Science is based on the ability to falsify claims. Thus, reproduction or replication of published results is central to the progress of science. Researchers failing to reproduce a result will raise questions: Are these investigators not skilled enough? Did they misunderstand the original scientific endeavor? Or is the scientific claim unfounded? For this reason, the quality of the methods description in a research paper is crucial. Beyond papers, computers —central to science in our digital era— bring the hope of automating reproduction. Indeed, computers excel at doing the same thing several times.
However, there are many challenges to computational reproducibility. To begin with, computers enable reproducibility only if all steps of a scientific study are automated. In this sense, interactive environments —productivity-boosters for many— are detrimental unless they enable easy recording and replay of the actions performed. Similarly, as a computational-science study progresses, it is crucial to keep track of changes to the corresponding data and scripts. With a software-engineering perspective, version control is the solution. It should be in the curriculum of today’s scientists. But it does not suffice. Automating a computational study is difficult. This is because it comes with a large maintenance burden: operations change rapidly, straining limited resources —processing power and storage. Saving intermediate results helps. As does devising light experiments that are easier to automate. These are crucial to the progress of science, as laboratory classes or thought experiments in physics. A software engineer would relate them to unit tests, elementary operations checked repeatedly to ensure the quality of a program.

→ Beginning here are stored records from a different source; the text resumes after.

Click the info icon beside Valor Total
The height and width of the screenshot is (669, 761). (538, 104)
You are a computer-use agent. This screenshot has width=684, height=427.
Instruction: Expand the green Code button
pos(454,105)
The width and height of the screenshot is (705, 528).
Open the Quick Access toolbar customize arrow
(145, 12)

Once a study is automated and published, ensuring reproducibility should be easy; just a matter of archiving the computer used, preferably in a thermally-regulated nuclear-proof vault. Maybe, dear reader, the scientist in you frowns at this solution. Indeed, studies should also be reproduced by new investigators. Hardware and software variations then get in the way. Portability, ie achieving identical results across platforms, is well-known by the software industry as being a difficult problem. It faces great hurdles due to incompatibilities in compilers, libraries, or operating systems. Beyond these issues, portability also faces numerical and statistical stability issues in scientific computing. Hiding instability problems with heavy restrictions on the environment is like rearranging deck chairs on the Titanic. While enough freezing will recover reproducibility, unstable operations cast doubt upon scientific conclusions they might lead to. Computational reproducibility is more than a software engineering challenge; it must build upon solid numerical and statistical methods.

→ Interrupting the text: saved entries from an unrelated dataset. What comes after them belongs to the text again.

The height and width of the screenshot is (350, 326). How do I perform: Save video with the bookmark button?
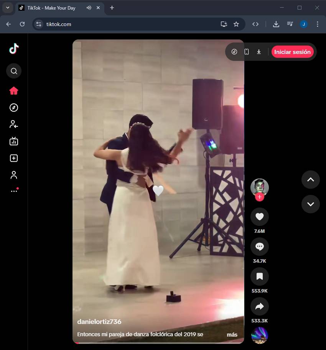click(x=260, y=276)
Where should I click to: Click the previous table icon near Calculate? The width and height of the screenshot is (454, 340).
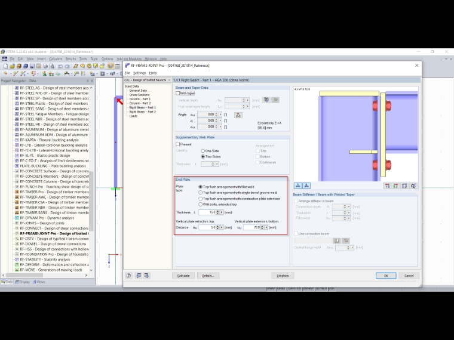(x=139, y=276)
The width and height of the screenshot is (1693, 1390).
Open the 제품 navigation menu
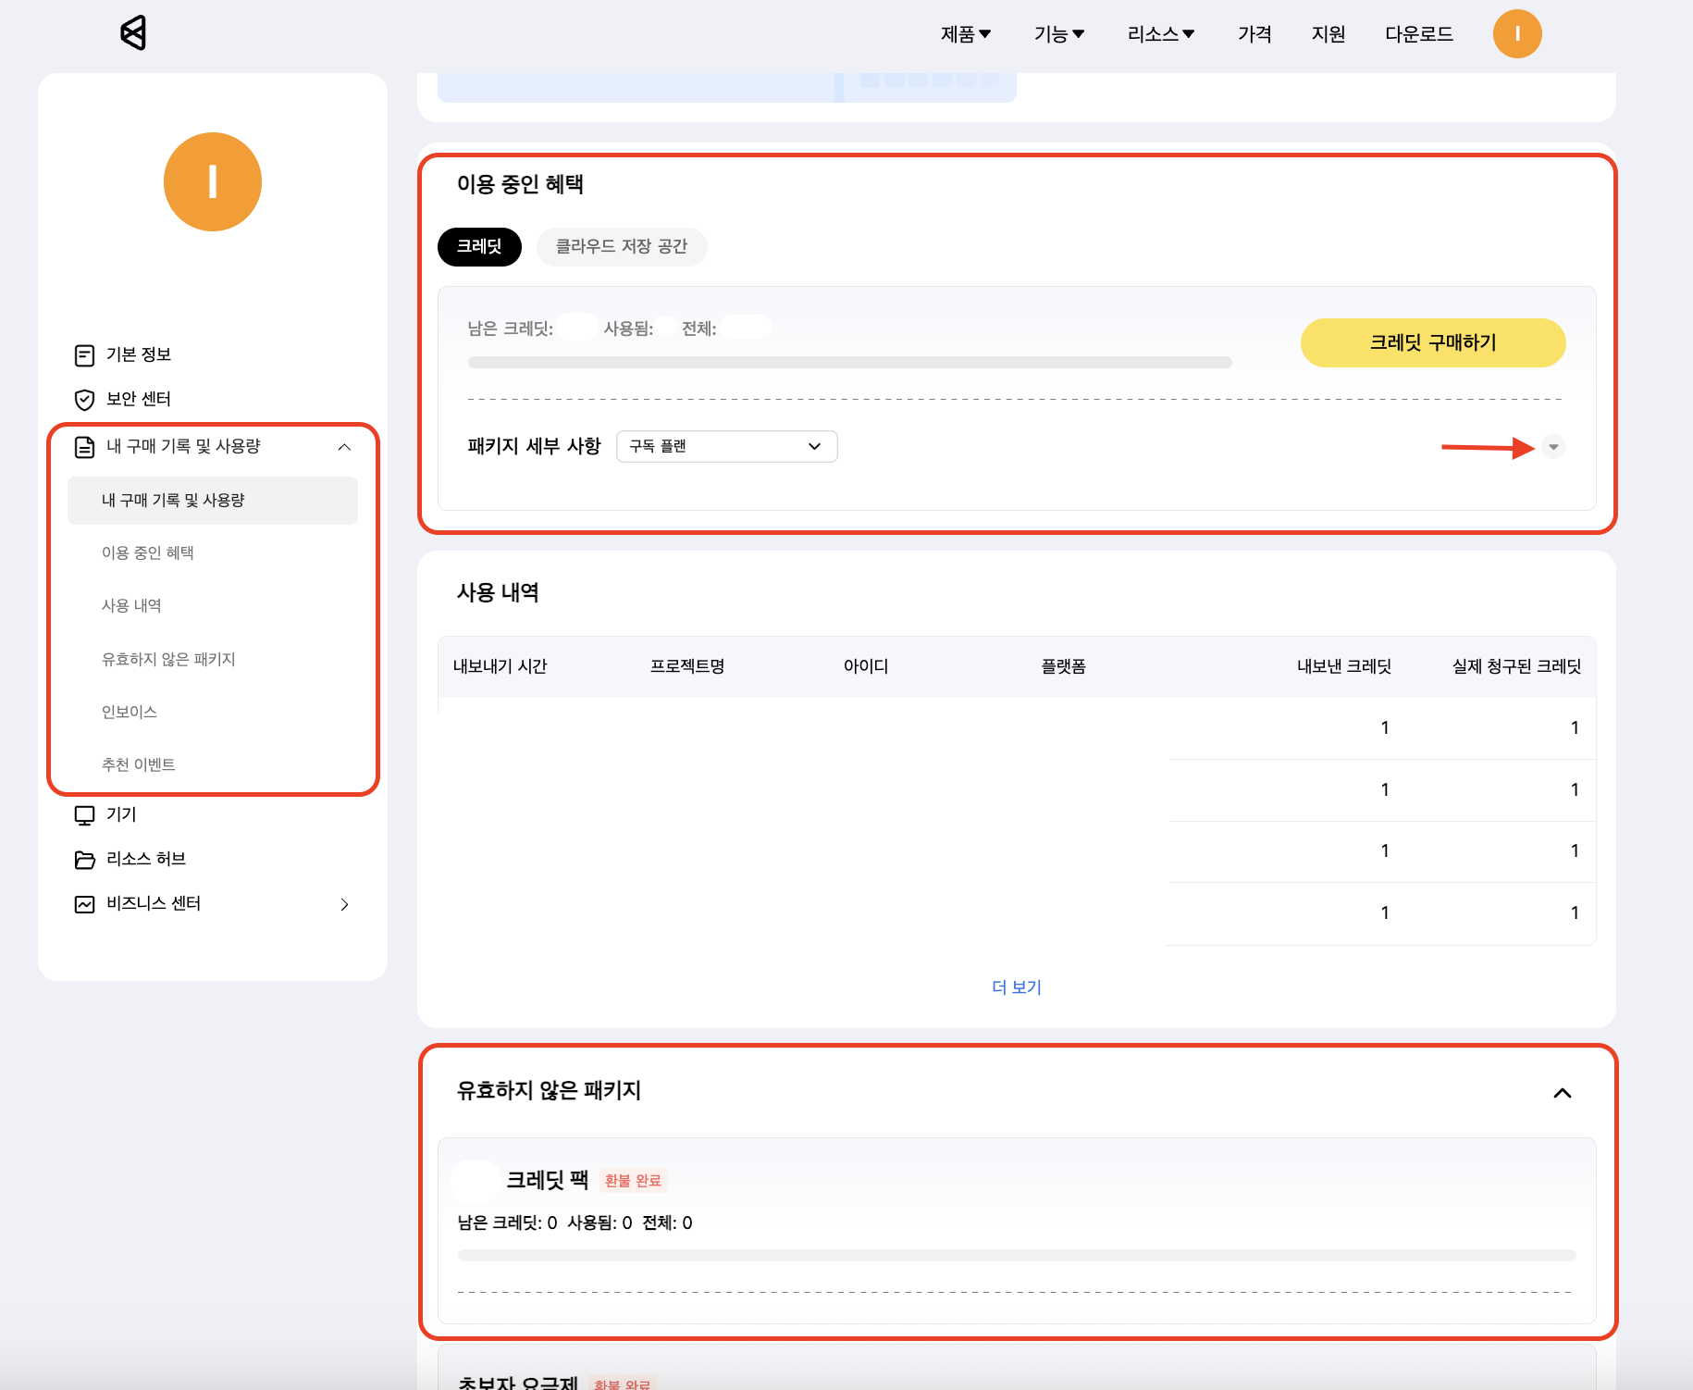965,34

Reproducibility is not enough. It is only a means to an end, scientific progress. Setting in stone a numerical pipeline that produces a figure is of little use to scientific thinking if it is a black box. Researchers need to understand the corresponding set of operations to relate them to modeling assumptions. New scientific discoveries will arise from varying those assumptions, or applying the methodology to new questions or new data. Future studies build upon past studies, standing on the shoulders of giants, as Isaac Newton famously wrote. In this process, published results need to be modified and adapted, not only reproduced. Enabling reuse is an important goal.
To a software architect, a reusable computational experiment may sound like a library. Software libraries are not only a good analogy, but also an essential tool. The demanding process of designing a good library involves isolating elementary steps, ensuring their quality, and documenting them. It is akin to the editorial work needed to assemble a textbook from the research literature.

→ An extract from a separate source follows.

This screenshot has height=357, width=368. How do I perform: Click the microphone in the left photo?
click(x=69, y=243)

Science should value libraries made of code, and not only bookshelves. But they are expensive to develop, and even more so to maintain. Where to set the cursor? It is clear that in physics not every experimental setup can be stored for later reuse. Costs are less tangible with computational science; but they should not be underestimated. In addition, the race to publish creates legions of studies. As an example, Google scholar lists 28000 publications concerning compressive sensing in 2015. Arguably many are incremental and research could do with less publications. Yet the very nature of research is to explore new ideas, not all of which are to stay.
Computational research will best create scientific progress by identifying and consolidating the major results. It is a difficult but important task. These studies should be made reusable. Limited resources imply that the remainder will suffer from “code rot”, with results becoming harder and harder to reproduce as their software environment becomes obsolete. Libraries, curated and maintained, are the building blocks that can enable progress.